Spring 2014

Spring Poster 2014

THE ARMED MAN: A MASS FOR PEACE

Saturday 5th April 2014 at 7.30 p.m.

 

Four choirs – Reading Festival Chorus, Reading A440, South Chiltern Choral Society, Tamesis Chamber Choir – joined forces to commemorate the start of the First World War last week.

The choirs, joined by Ascot Brass, performed under the baton of Gwyn Arch, founder and director of South Chiltern Choral Society.

The main item was Karl Jenkins’ The Armed Man: A Mass for Peace and collections were made for the British Red Cross.

Following a powerful brass fanfare, each choir chose songs reflecting different aspects of the war.

Ascot Brass’s WW1 medley showcased their excellent ensemble and sensitivity, while Reading A440, with settings of poems by Wilfred Owen, and Tamesis, with For the Fallen, set exemplary standards of precision and tone production.

The second half brought the choirs together as an imposing collective of 200 voices to perform The Armed Man.

A long, 12-section work, it draws on an eclectic, multicultural range of sources, including Islamic prayer, Latin texts from the Catholic Liturgy, English psalms, Japanese poetry and Sanskrit text from the Mahabharata.

The massed choirs, in response to Gwyn Arch’s secure direction, produced a fabulous sound, while paying close attention to the dynamics. Well trained voices in the mix enhanced the texture, ensuring a memorable experience for performers and audience alike.

The overall effect, with quality resources to deliver it, was gripping, uplifting and full of energy, pathos and reflection.
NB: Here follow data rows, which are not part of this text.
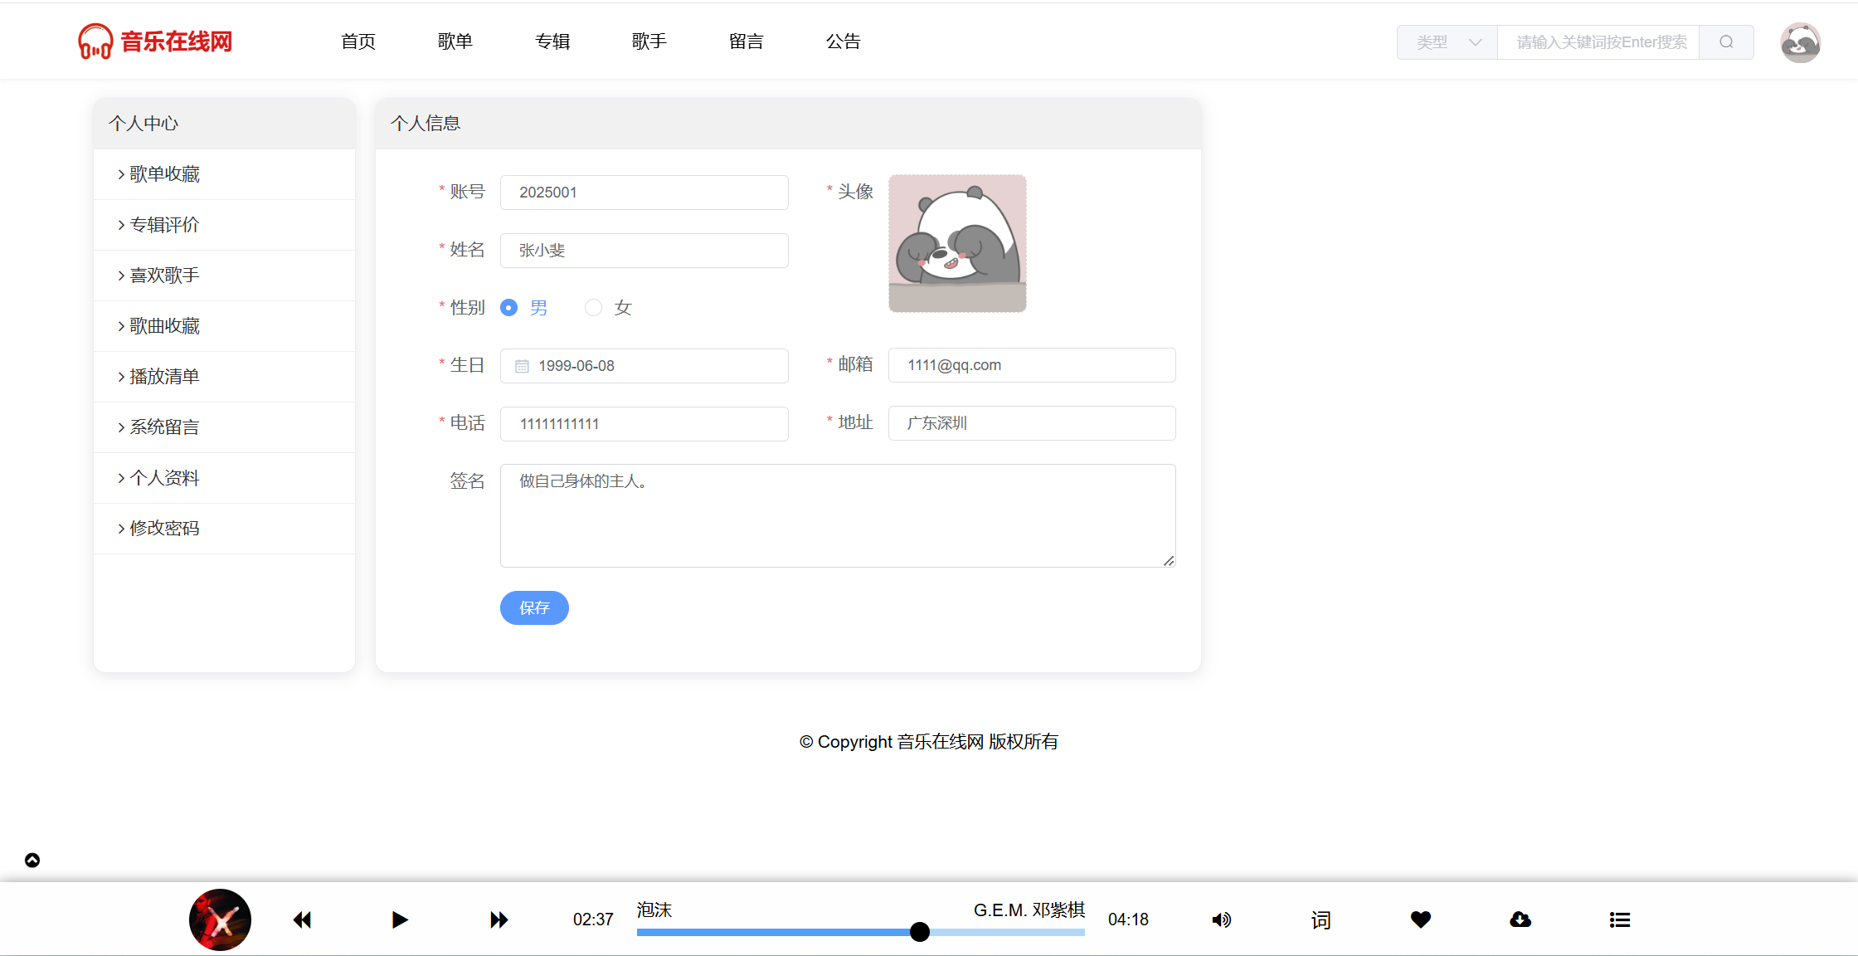This screenshot has width=1858, height=956.
Task: Open the playlist list icon
Action: tap(1619, 919)
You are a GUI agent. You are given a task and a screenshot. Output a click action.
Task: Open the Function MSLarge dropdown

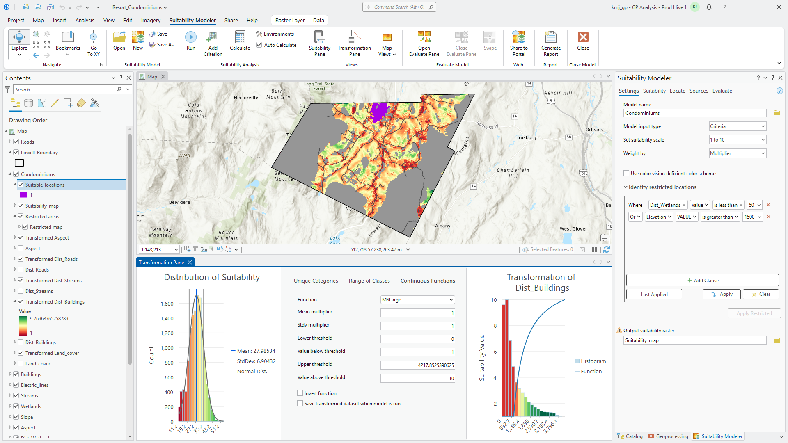pos(417,300)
There was no let-up. Early high points included the Kyrie, with its well-worked interaction between chorus and solo soprano, and Charge!, with its inspiring fanfare and brilliant high-register singing from the sopranos. The Last Post was dispatched with consummate purity by the principal trumpet.

The latter sections were to provide some of Jenkins’ more poignant reflections. The especially touching Agnus Dei, with its myriad of interesting harmonies, was sympathetically supported by the brass.

Nothing, however, could surpass the serene Benedictus, whose simple, yet insistent theme encapsulated the acute sense of loss from the futility of war. Hearing this, one can appreciate why Karl Jenkins is so cherished by choral societies.

Ascot Brass are to be congratulated on their orchestral role, and credit also goes to the solo singers, all choir members, who sang impeccably and whose purity of tone perfectly complemented the mood of the work.

Gwyn Arch’s farewell concert is on July 5, 2014, again in the Concert Hall, featuring South Chiltern Choral Society and Reading Male Voice Choir.